ECLI:NL:RBBRE:2011:BP7064
Rechtbank Breda
- Eerste aanleg - meervoudig
- P.P.M.H. van Hooff
- M.C. Tempelaar
- D. Hund
- Rechtspraak.nl
Toewijzing van een wrakingsverzoek tegen een kantonrechter wegens vermeende vooringenomenheid
In deze zaak heeft de Rechtbank Breda op 7 februari 2011 uitspraak gedaan over een verzoek tot wraking van een kantonrechter. Verzoeker, een advocaat, heeft de wraking ingediend op basis van een vermeende onoverkomelijke vijandschap tussen hem en de kantonrechter, die voortvloeit uit een incident van tien jaar geleden. Verzoeker stelde dat de kantonrechter hem destijds had bedreigd met een kort geding in een geschil met een ex-medewerkster, wat volgens hem zijn persoonlijke integriteit had aangetast en zijn reputatie ernstig had kunnen schaden.

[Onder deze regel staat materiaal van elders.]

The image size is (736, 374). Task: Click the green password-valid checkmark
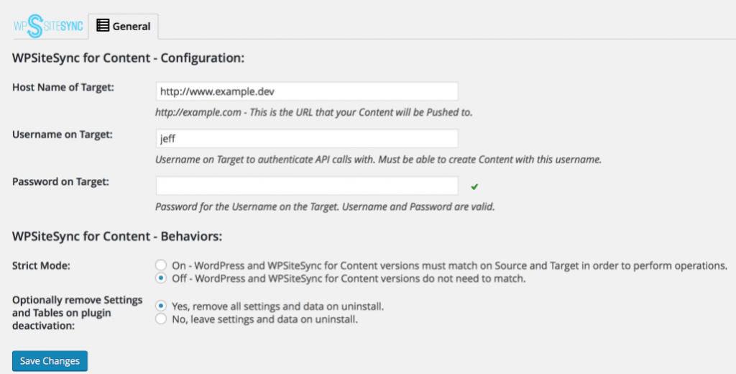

De wrakingsprocedure werd behandeld op 31 januari 2011, waarbij verzoeker en de kantonrechter aanwezig waren. De kantonrechter ontkende enige vijandschap en stelde dat zijn eerdere dreiging met een kort geding niet duidde op vooringenomenheid. Hij betoogde dat de gevoelens van verzoeker subjectief waren en dat er geen gegronde reden was voor de wraking.

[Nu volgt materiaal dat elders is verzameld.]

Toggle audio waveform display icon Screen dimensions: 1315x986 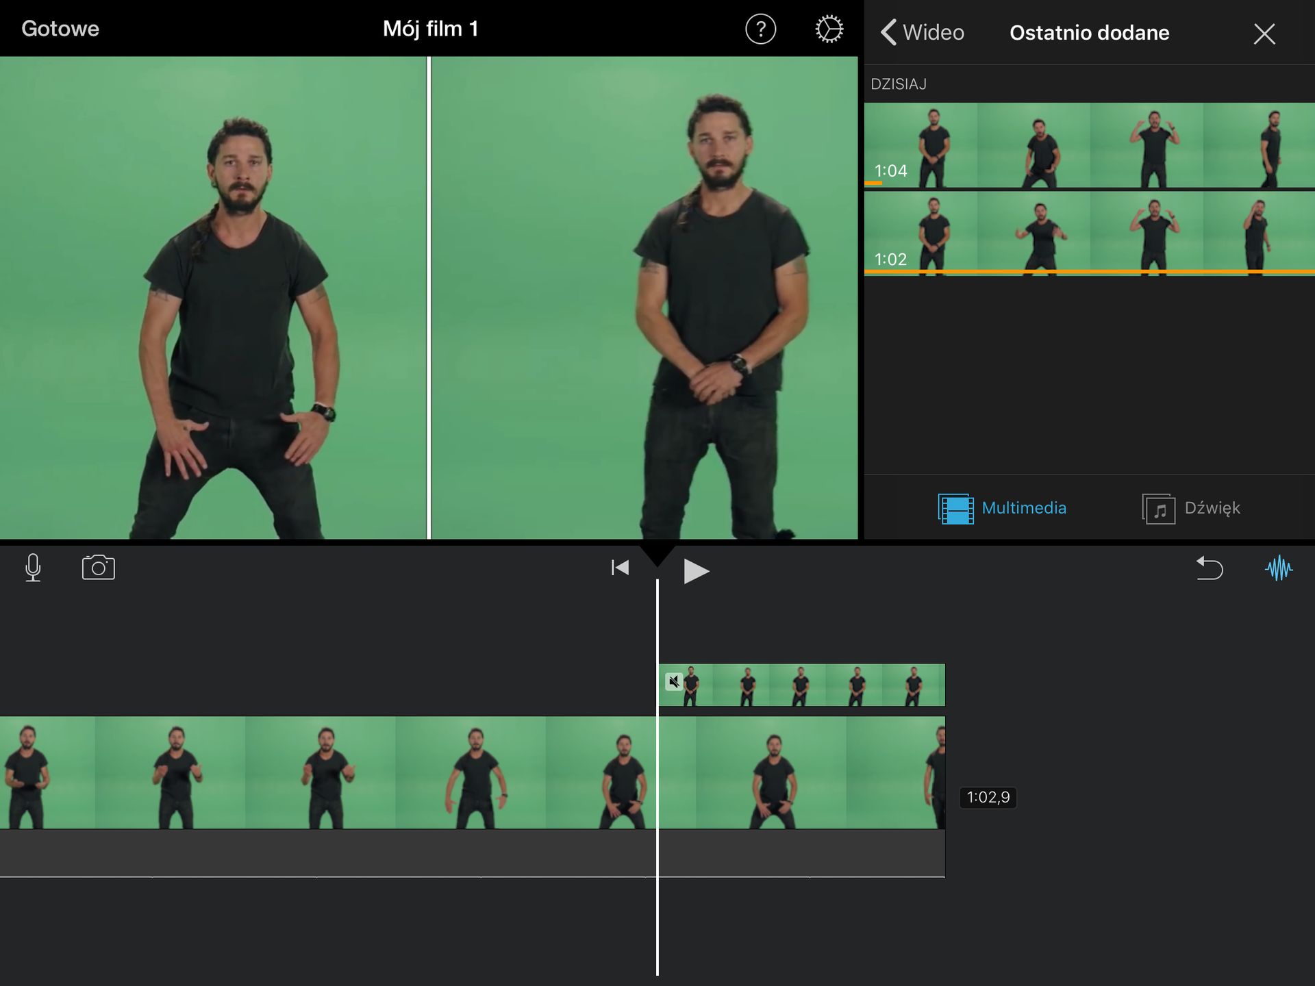1279,568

De wrakingskamer heeft echter geoordeeld dat de vrees van verzoeker voor een gebrek aan onpartijdigheid objectief gerechtvaardigd was, gezien de omstandigheden van het verleden. De wrakingskamer heeft de feiten en omstandigheden die door verzoeker zijn aangevoerd, niet weersproken en heeft geconcludeerd dat de wraking gegrond is. De beslissing om de wraking toe te wijzen, werd unaniem genomen door de wrakingskamer, bestaande uit drie rechters, en is openbaar uitgesproken.